Work request: Report every line of the records beneath this task that holds the string "agent".

Records contained in a dataset:

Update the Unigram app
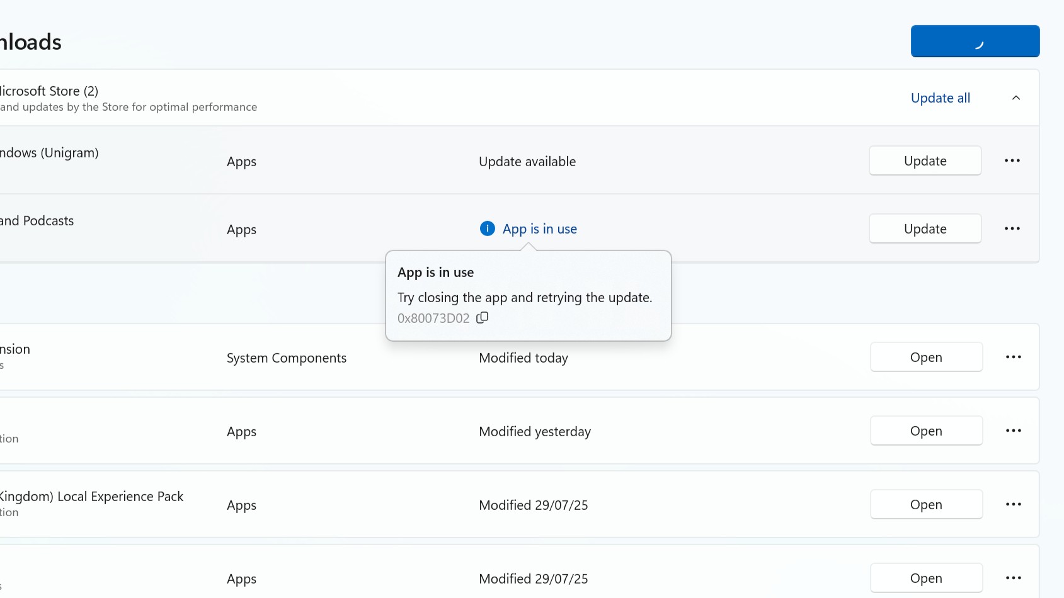Screen dimensions: 1064x598 click(x=925, y=161)
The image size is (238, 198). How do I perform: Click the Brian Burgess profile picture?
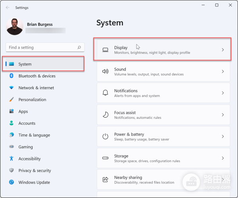15,27
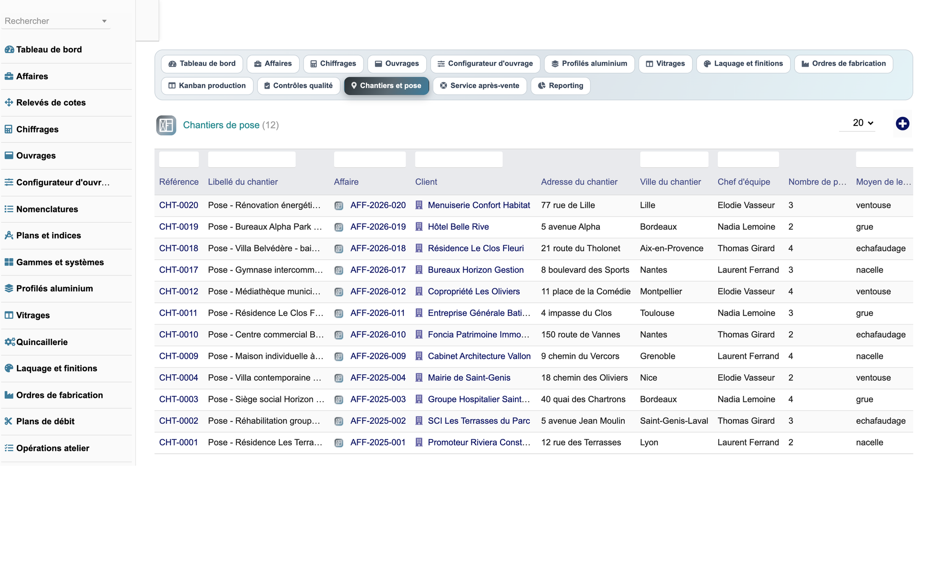The height and width of the screenshot is (577, 933).
Task: Open the Kanban production tab
Action: (x=207, y=86)
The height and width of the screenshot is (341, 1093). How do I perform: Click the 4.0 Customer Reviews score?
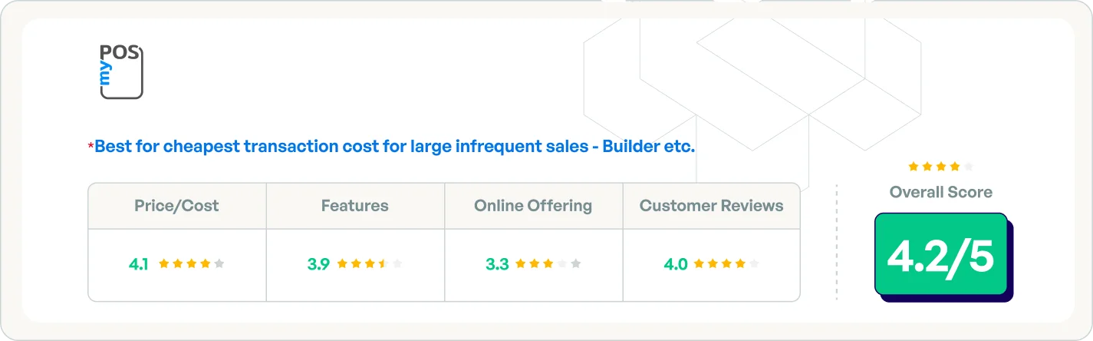point(676,264)
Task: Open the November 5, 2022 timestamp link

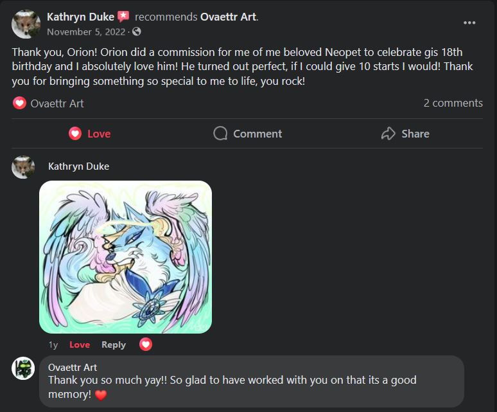Action: (x=86, y=32)
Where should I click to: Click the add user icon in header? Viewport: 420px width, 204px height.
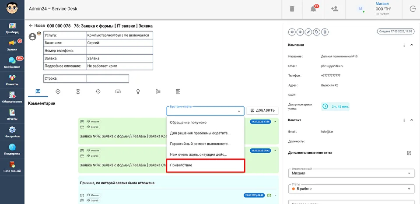pyautogui.click(x=335, y=9)
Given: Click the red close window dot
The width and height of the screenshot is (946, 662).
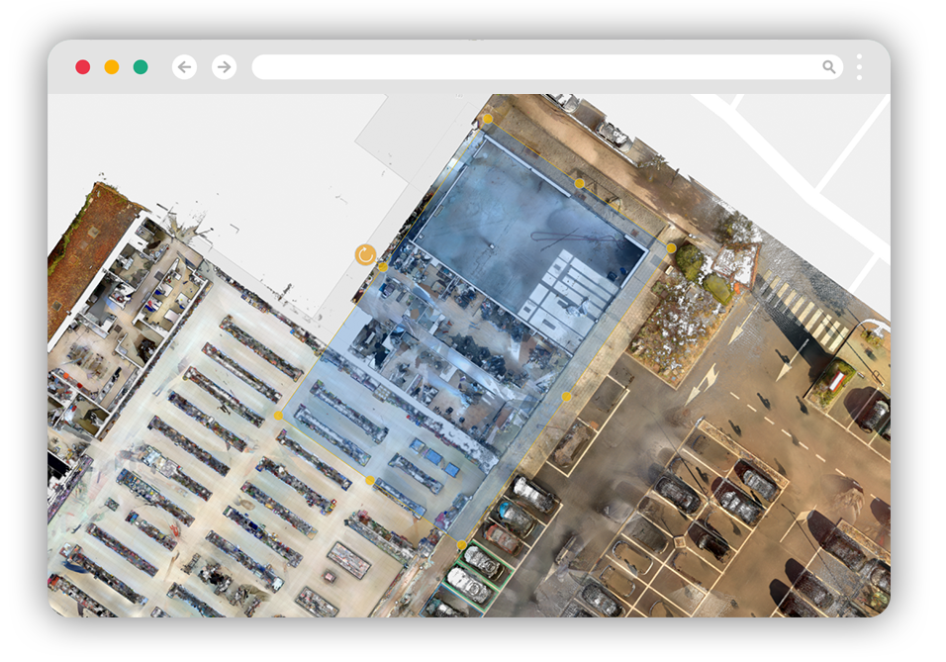Looking at the screenshot, I should pyautogui.click(x=83, y=67).
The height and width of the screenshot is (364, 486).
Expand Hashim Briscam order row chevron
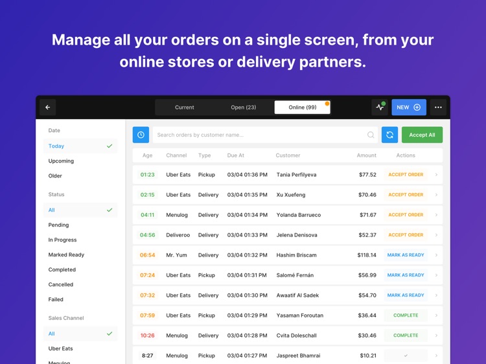click(x=436, y=255)
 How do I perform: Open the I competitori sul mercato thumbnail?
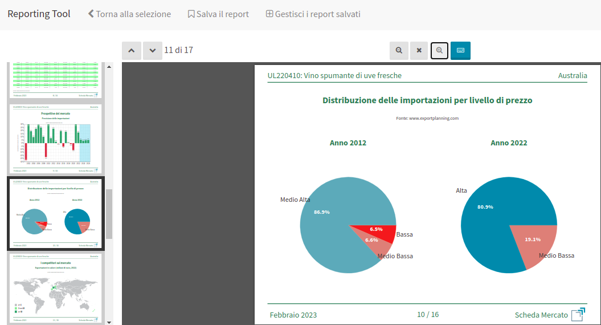[56, 289]
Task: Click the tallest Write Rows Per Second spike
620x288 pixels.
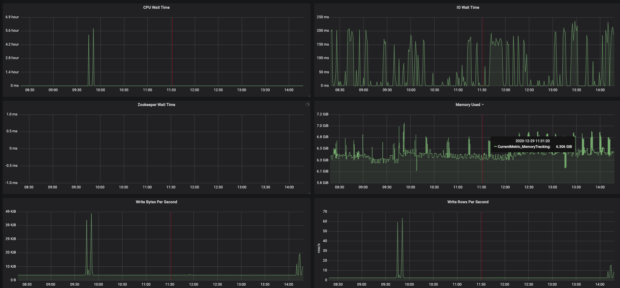Action: (402, 219)
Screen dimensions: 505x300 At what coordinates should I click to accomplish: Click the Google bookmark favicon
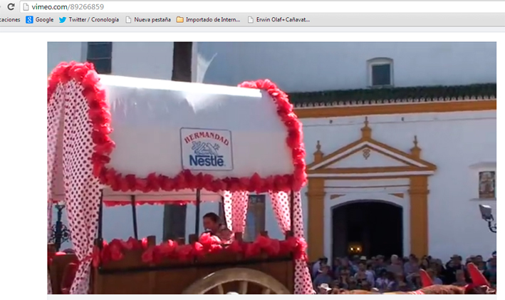click(29, 19)
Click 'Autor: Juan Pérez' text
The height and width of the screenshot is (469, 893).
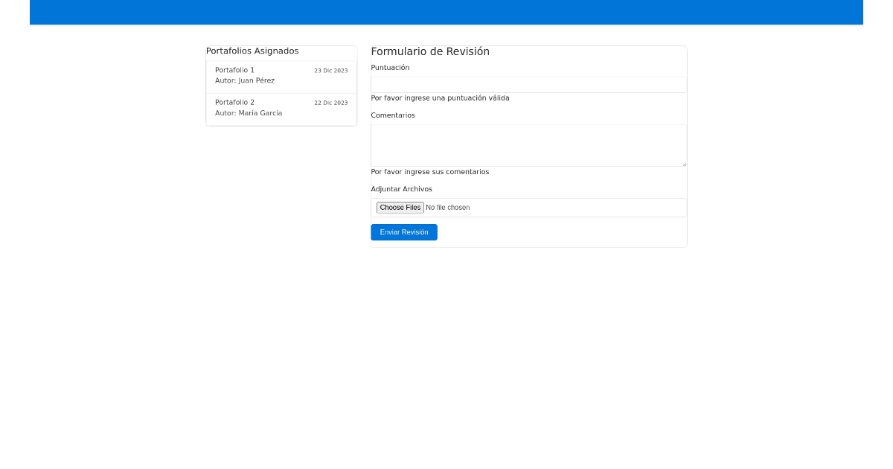pos(245,80)
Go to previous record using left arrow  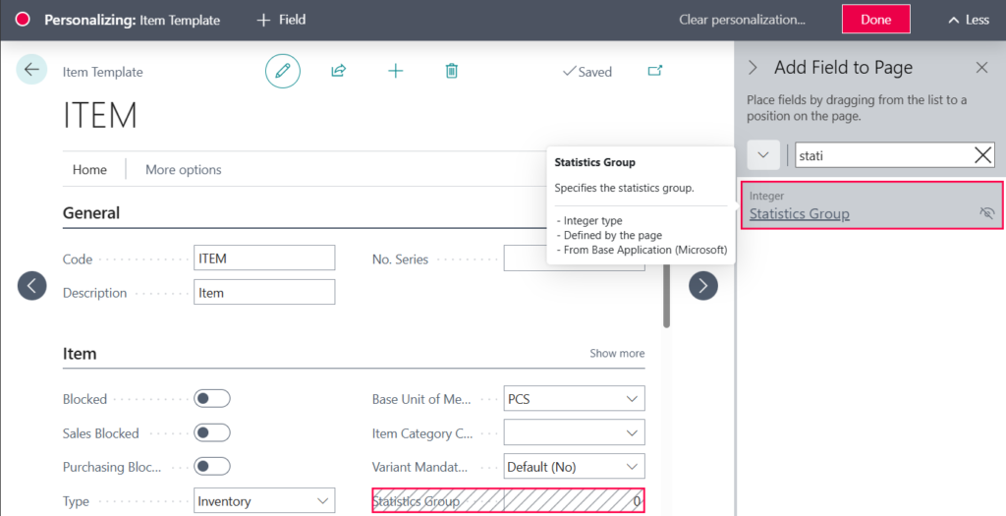[x=32, y=286]
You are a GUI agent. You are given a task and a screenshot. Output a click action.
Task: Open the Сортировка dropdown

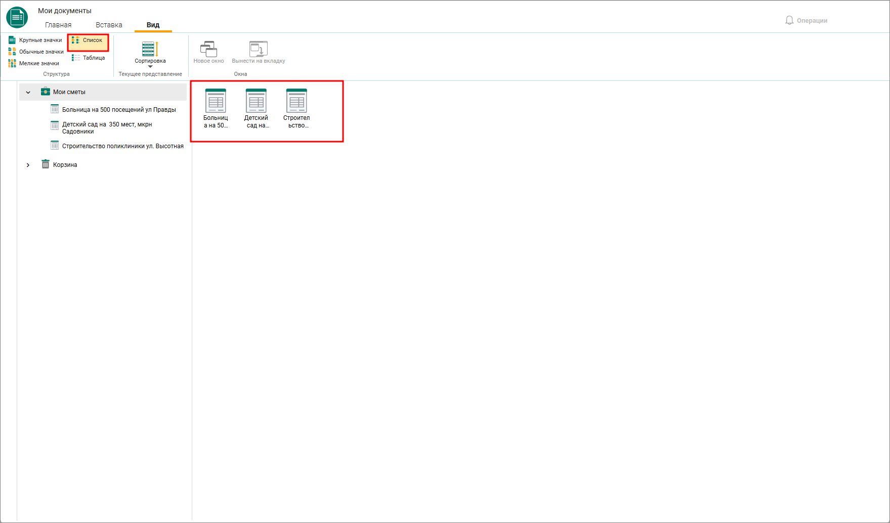pos(150,54)

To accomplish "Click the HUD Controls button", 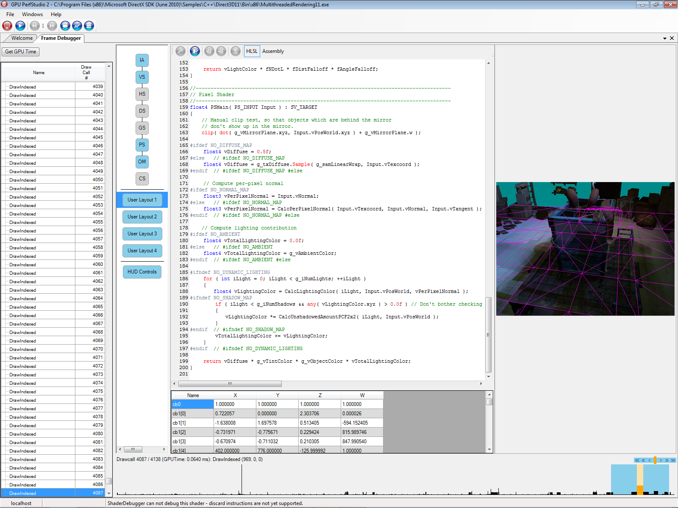I will 142,272.
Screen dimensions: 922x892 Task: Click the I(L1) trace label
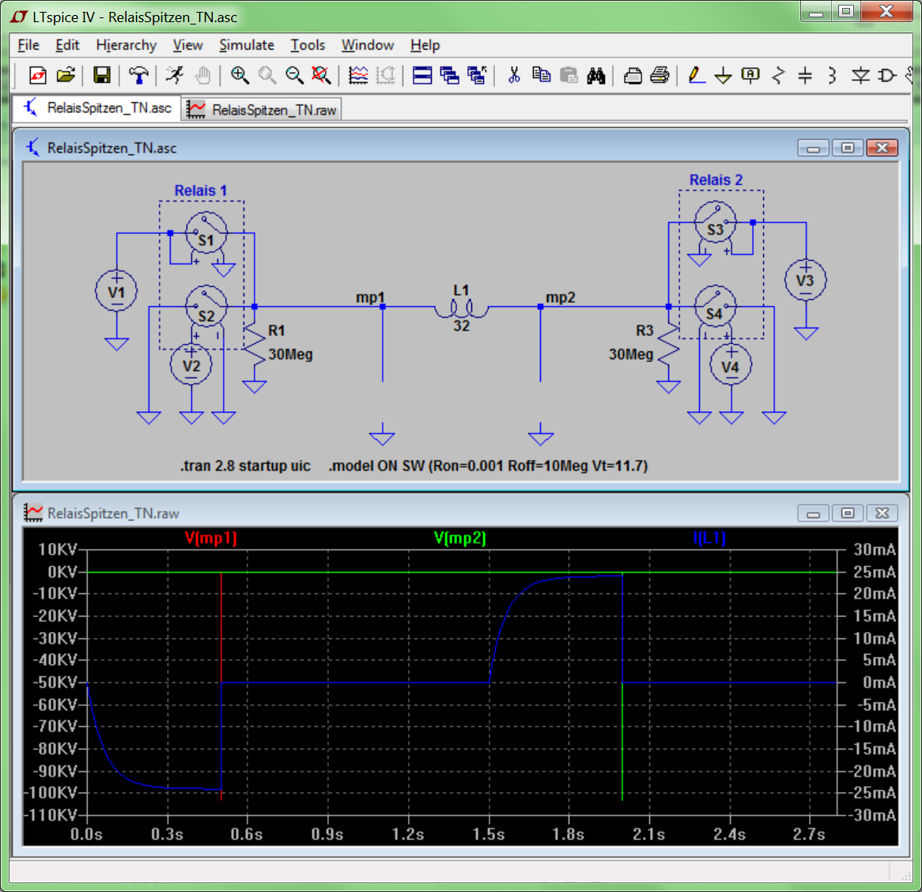(709, 539)
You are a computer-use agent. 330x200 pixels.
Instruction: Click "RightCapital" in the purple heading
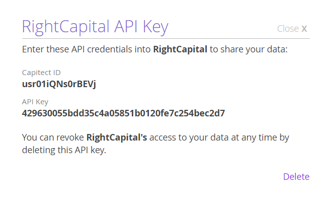coord(65,27)
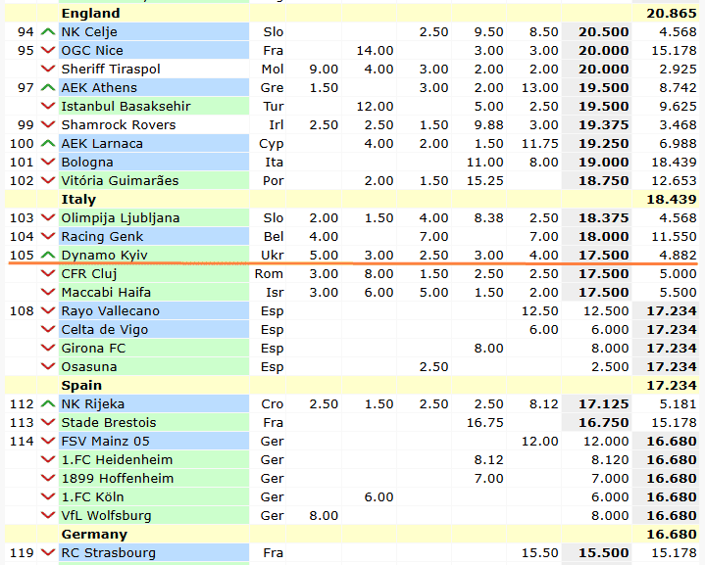
Task: Click the Olimpija Ljubljana club name
Action: click(x=121, y=218)
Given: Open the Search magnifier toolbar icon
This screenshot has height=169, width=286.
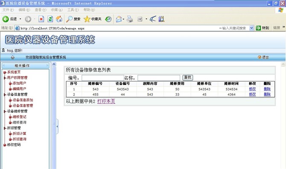Looking at the screenshot, I should click(69, 19).
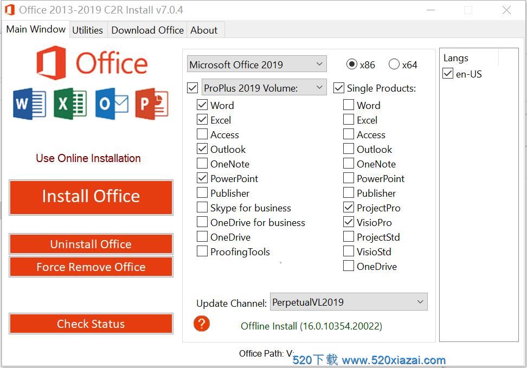Click the orange question mark help icon
Screen dimensions: 527x368
point(202,324)
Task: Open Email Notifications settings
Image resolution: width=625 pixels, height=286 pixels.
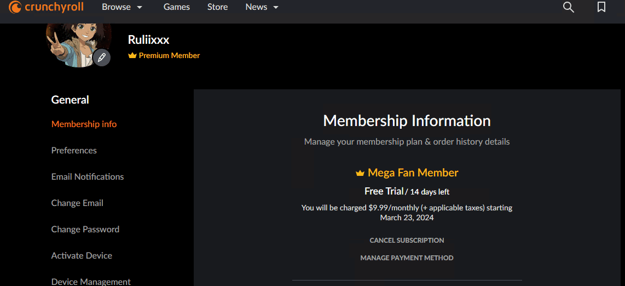Action: (88, 177)
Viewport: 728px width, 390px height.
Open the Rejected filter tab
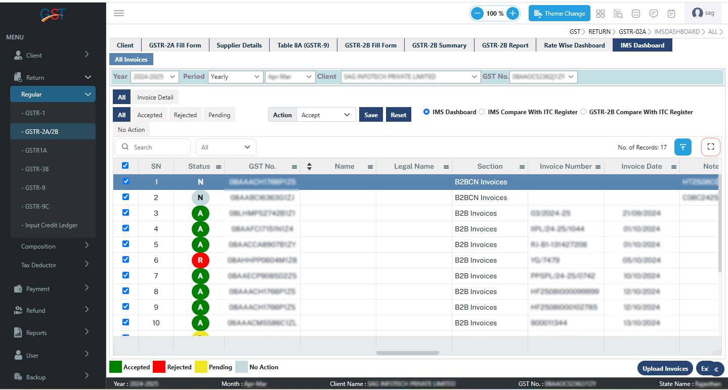(x=185, y=115)

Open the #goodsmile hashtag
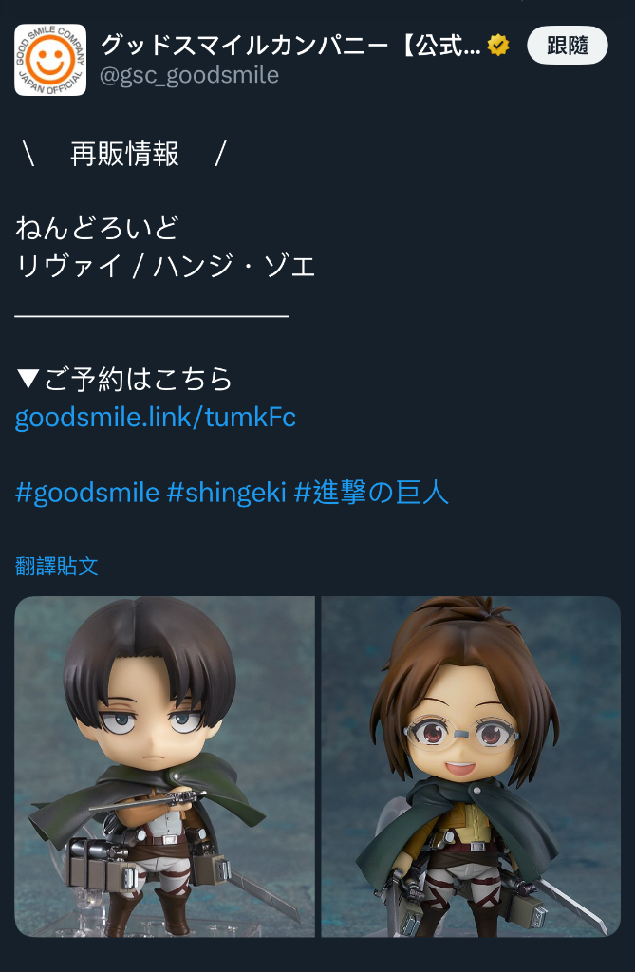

Exercise output:
You are a GUI agent. You are given a task and a screenshot. Output a click action.
You are a computer-use agent. 330x200 pixels.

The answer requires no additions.